In Naukri, we use tools that can be used to find the memory leaks and some of them are:

1. Android Studio analyser tool – Please find following step to get and view the dump trace:

  1. In Android Studio, run your application

  2. In the bottom-side panel, Android Monitor and go to Monitors tab.

  3. Click Dump Java Heap

  4. It will open the dump in Android Studio itself and then you can see the object allocation and everything in the heap.

  5. If the studio version is 1.3+ then it will open the heap dump in the native android studio tool else you need to install MAT as described in below section

MAT (Memory Analyser Tool)This can be used as a plugin or as a standalone tool:

1. To start up with this tool you have to download this tool from following link: http://www.eclipse.org/mat/downloads.php

2. Start Eclipse and run your application.
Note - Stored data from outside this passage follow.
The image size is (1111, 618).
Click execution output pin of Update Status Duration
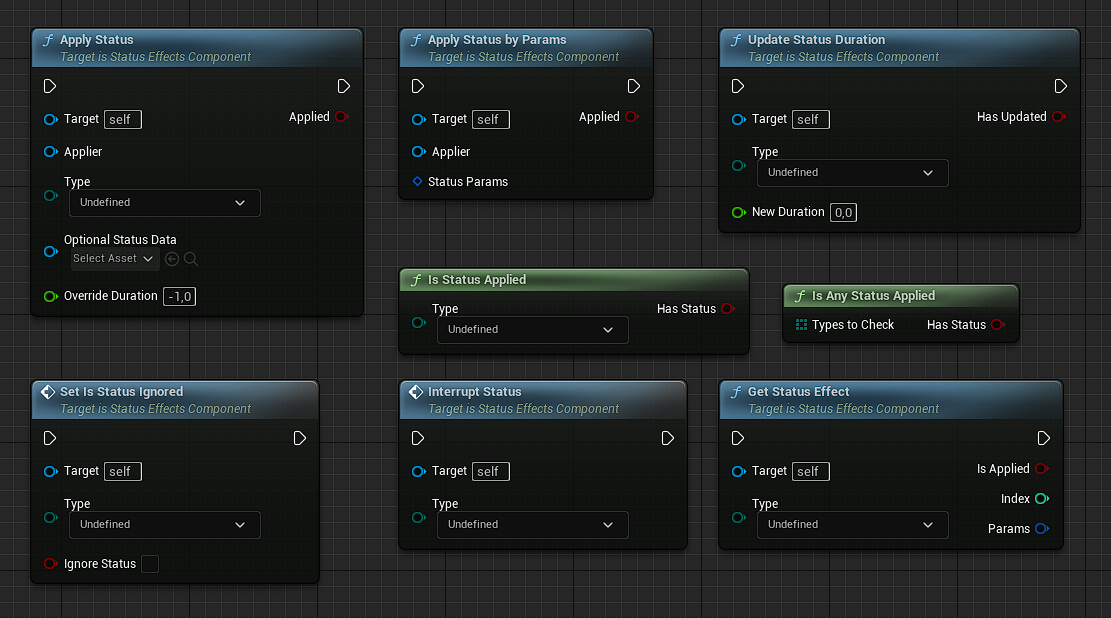pos(1061,86)
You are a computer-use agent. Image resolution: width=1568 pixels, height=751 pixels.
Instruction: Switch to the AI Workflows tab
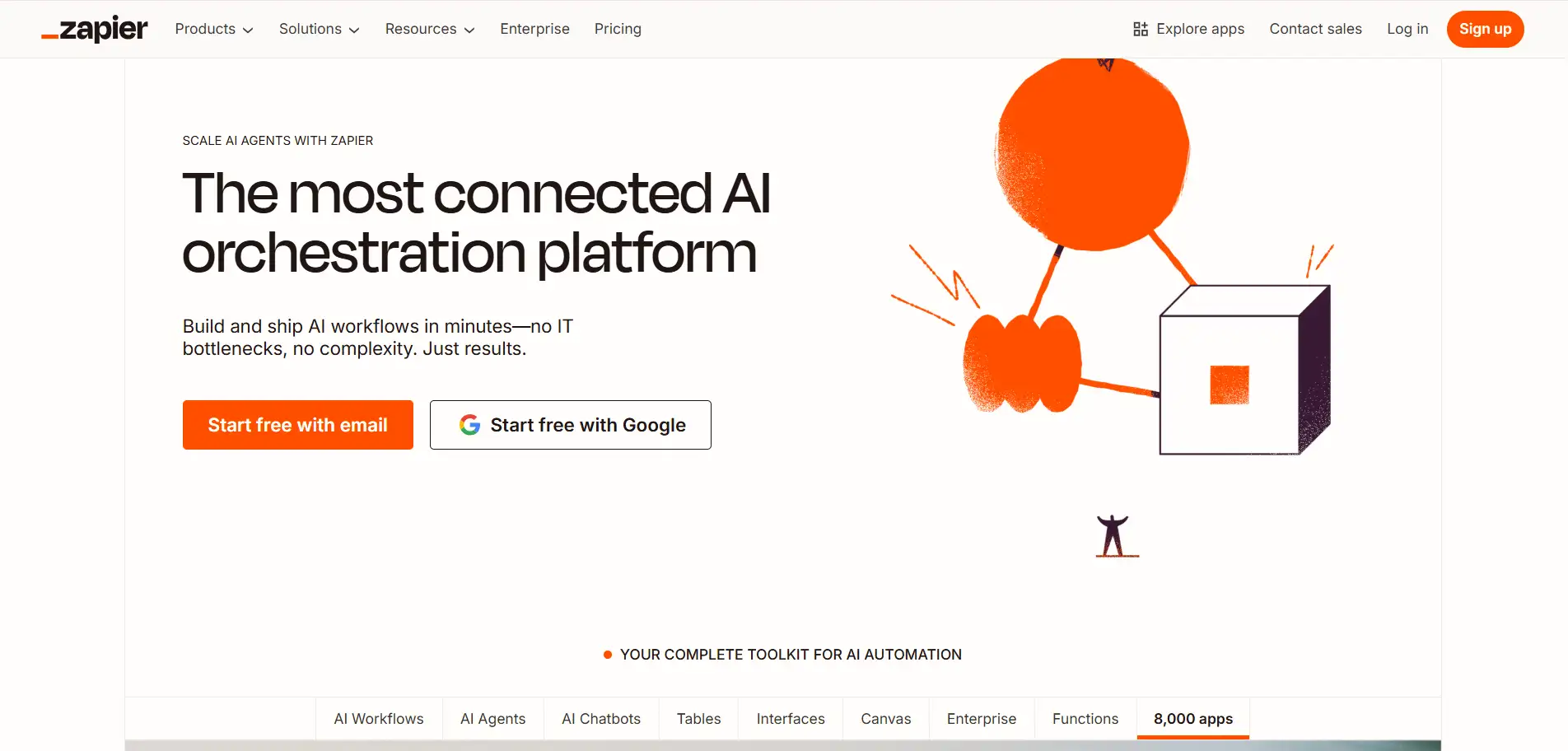coord(378,718)
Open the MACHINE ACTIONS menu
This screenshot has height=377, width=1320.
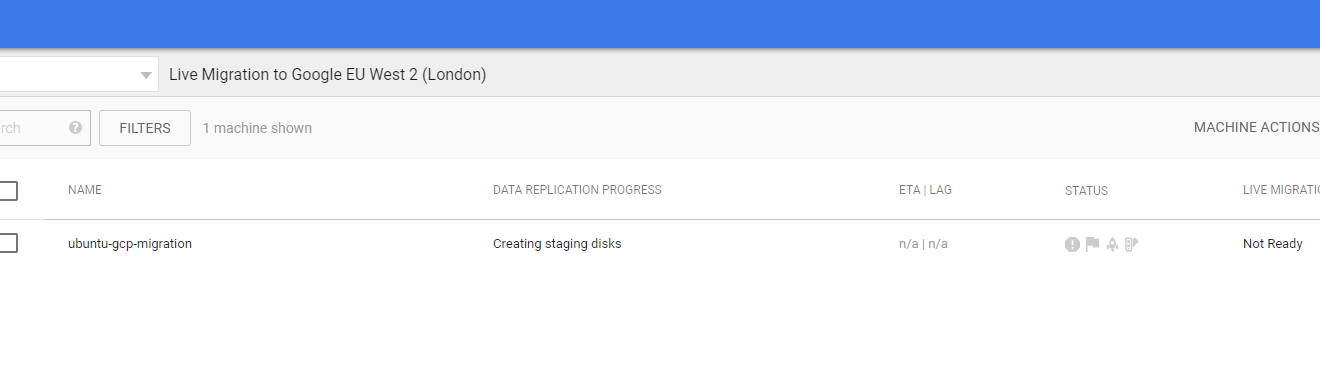pyautogui.click(x=1256, y=128)
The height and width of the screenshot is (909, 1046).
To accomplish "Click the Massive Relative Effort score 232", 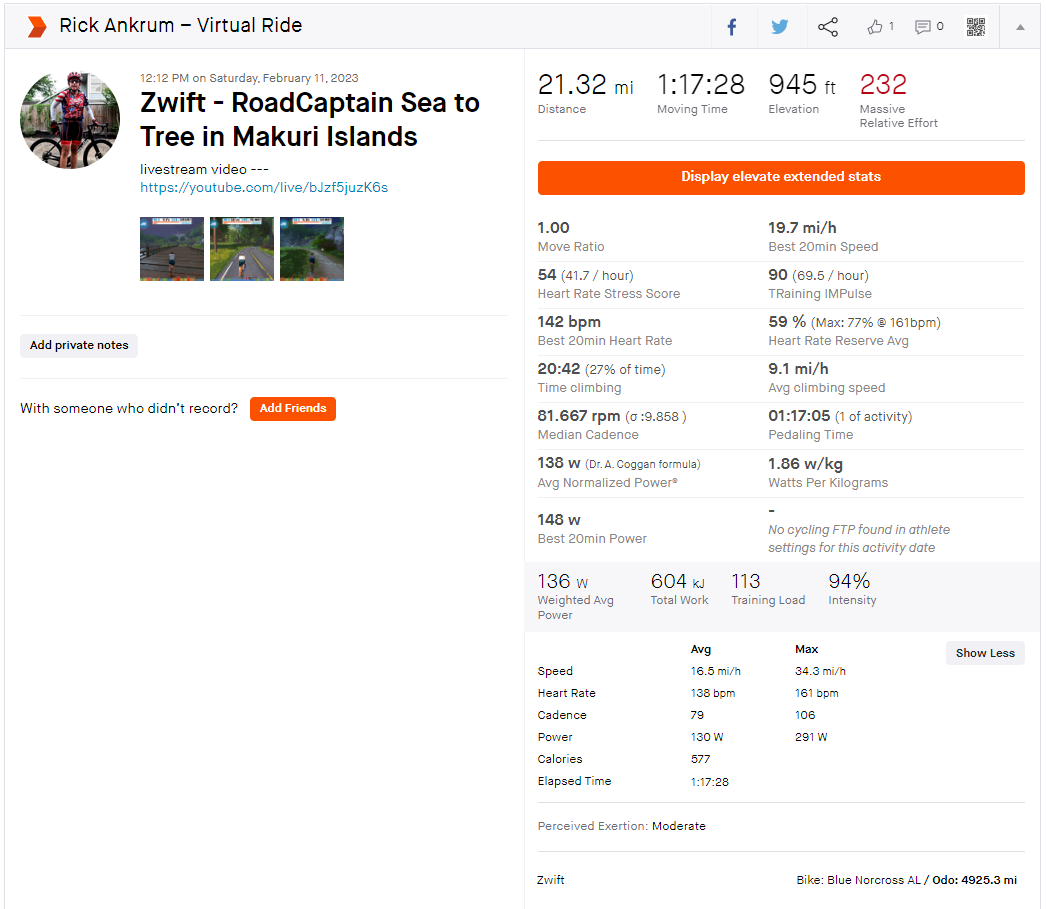I will 883,84.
3. Go to DDMS/Android device monitor and select your application and click the Dump HPROF file button and it will ask you to save the hprof file. Save it on your hard disk.

4. Run the MemoryAnalyzer.exe file situated in the MAT package downloaded.

5. This MAT tool will not understand the hprof file generated by Eclipse so you have to convert it using the hprof-conv tool in the tools folder of android-sdk using the following command:

hprof-conv com.example.android.hcgallery.hprof mat.hprof

6. Now this file is ready to use with MAT.

Note: This dump can be generated from Android studio as well and then analyze using MAT as above.

Summary of our Best practices

  • Do not keep long-lived references to a Context / Activity (a reference to an Activity should have the same life cycle as the activity itself)

  • Try using the context of application instead of a context of activity

  • If you are using a large bitmap as background or something in your application than don’t pull the full image in to the main memory. You can use the insample size property of bitmap to bring the size your screen needs.

  • Sending large files to server should be done in chunks because loading a large image in bytes can cause OOM.

  • Try to send weak reference where ever possible for e.g if a listener is required in the adapter do not give the whole activity reference just give that listeners weak reference.

  • When you have some static stuff and it is linked to a UI element try to remove callbacks of the static element with UI to avoid memory leaks.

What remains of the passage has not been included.